YOUR GOAL => The answer is a stretch of the material below, returned exactly: the line containing "This screenshot has height=286, width=490.", the line containing "Given: Apply strikethrough", and all lines between.

##########

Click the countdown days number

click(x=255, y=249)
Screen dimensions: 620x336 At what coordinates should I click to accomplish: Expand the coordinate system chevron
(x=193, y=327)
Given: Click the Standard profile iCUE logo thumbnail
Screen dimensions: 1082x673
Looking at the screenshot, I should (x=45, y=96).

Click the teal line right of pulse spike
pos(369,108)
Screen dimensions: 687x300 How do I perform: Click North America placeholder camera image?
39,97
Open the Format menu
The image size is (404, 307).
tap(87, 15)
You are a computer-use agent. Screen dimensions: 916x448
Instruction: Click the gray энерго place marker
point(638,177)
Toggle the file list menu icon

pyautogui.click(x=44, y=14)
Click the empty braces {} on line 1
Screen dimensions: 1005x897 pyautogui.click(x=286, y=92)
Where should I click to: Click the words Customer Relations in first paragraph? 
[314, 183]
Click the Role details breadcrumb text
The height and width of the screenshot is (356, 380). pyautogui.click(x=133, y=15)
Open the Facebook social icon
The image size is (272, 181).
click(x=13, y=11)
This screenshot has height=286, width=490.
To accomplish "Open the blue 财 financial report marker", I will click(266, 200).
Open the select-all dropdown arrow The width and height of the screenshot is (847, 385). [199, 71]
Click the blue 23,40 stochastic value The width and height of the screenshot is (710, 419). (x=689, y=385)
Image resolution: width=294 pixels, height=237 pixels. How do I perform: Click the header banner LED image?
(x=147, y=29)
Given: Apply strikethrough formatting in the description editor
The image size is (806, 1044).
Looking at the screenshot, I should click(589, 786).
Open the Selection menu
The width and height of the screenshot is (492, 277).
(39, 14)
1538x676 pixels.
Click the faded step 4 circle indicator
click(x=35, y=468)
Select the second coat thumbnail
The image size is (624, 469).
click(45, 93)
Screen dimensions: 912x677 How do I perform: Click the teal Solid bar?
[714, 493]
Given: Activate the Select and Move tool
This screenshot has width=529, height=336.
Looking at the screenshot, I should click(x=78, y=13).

##########

TASK ANSWER =>
This screenshot has height=286, width=490.
To accomplish "Open the blue 财 financial report marker", I will click(266, 200).
Open the select-all dropdown arrow The width and height of the screenshot is (847, 385). [199, 71]
Click the blue 23,40 stochastic value The width and height of the screenshot is (710, 419). (x=689, y=385)
Image resolution: width=294 pixels, height=237 pixels. How do I perform: Click the header banner LED image?
(x=147, y=29)
Given: Apply strikethrough formatting in the description editor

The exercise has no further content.